Ada tiga alasan yang menurutnya tidak masuk akal. Pertama, target penerimaan negara ditetapkan sebesar Rp1.539,2 trilun. Target ini sudah pasti tidak akan tercapai. Mengingat realisasi penerimaan pajak pemerintah sepanjang tahun 2015 hanya mencapai Rp1.055 triliun atau 81,5 persen dari target Rp1.294,25 triliun dalam Anggaran Pendapatan Belanja Negara Perubahan (APBNP) 2015.

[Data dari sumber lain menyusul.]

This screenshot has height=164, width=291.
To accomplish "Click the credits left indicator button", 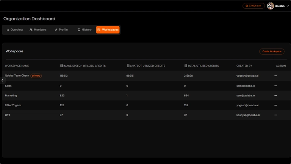I will click(x=253, y=6).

"Jadi target kenaikan pajak pemerintahan Jokowi tahun 2016 itu mencapai 46 persen dibandingkan realisasi tahun 2015. Ini target yang kurang masuk akal atau kurang realistis," ujar Salamudin.
Kedua, penerimaan negara bukan pajak (PNBP) sebesar Rp245,1 triliun yang salah satunya bersumber dari penerimaan migas senilai Rp68,7triliun. Angka ini memang merupakan pnurunan yang sangat besar dibandingkan tahun tahun sebelumnya. Sebagai contoh penerimaan migas tahun 2014 mencapai Rp216.9 triliun. Penerimaan negara bukan pajak secara keseluruhan mencapai Rp400 triliun.
"Jika kita mendasarkan penerimaan migas dan SDA sebagai indikator utama ekonomi Indonesia, penetapan target penerimaan negara Jokowi dalam APBNP 2016 Sebesar Rp1.786 triliun merupakan target yang kurang masuk akal. Ini disebabkan kondisi ekonomi Indonesia tahun 2016 terus memburuk dibandingkan 2015," jelas Salamudin.
Ketiga, target utang pemerintah dalam APBNP 2016 sebesar Rp296,7 triliun mengalami peningkatan dari APBN 2016 Rp273,2 triliun atau meningkat sebesar 8,6 persen, selain akan menambah beban negara di masa mendatang, juga tidak akan menutup defisit anggaran pemerintahan Jokowi yang sangat besar. Untuk mengejar target belanja negara Rp2.082 triliun, pemerintahan Jokowi membutuhkan utang yang sangat besar.
"Melihat kondisi ekonomi sekarang dimana penerimaan negara dari pajak tidak akan lebih dari RP1100 triliun dan PNBP tidak lebih dari Rp100 triliun. maka untuk mengejar target belanja negara super besar tersebut, Pemerintahan Jokowi membutuhkan utang sebesar RP800 triliun atau sebesar 6,9 persen dari Gross Domestic Product (GDP). Semoga Pak Presiden Jokowi segera siuman, bangun dari mimpi panjang. Sudah dua tahun loh mimpinya," tutup Jokowi.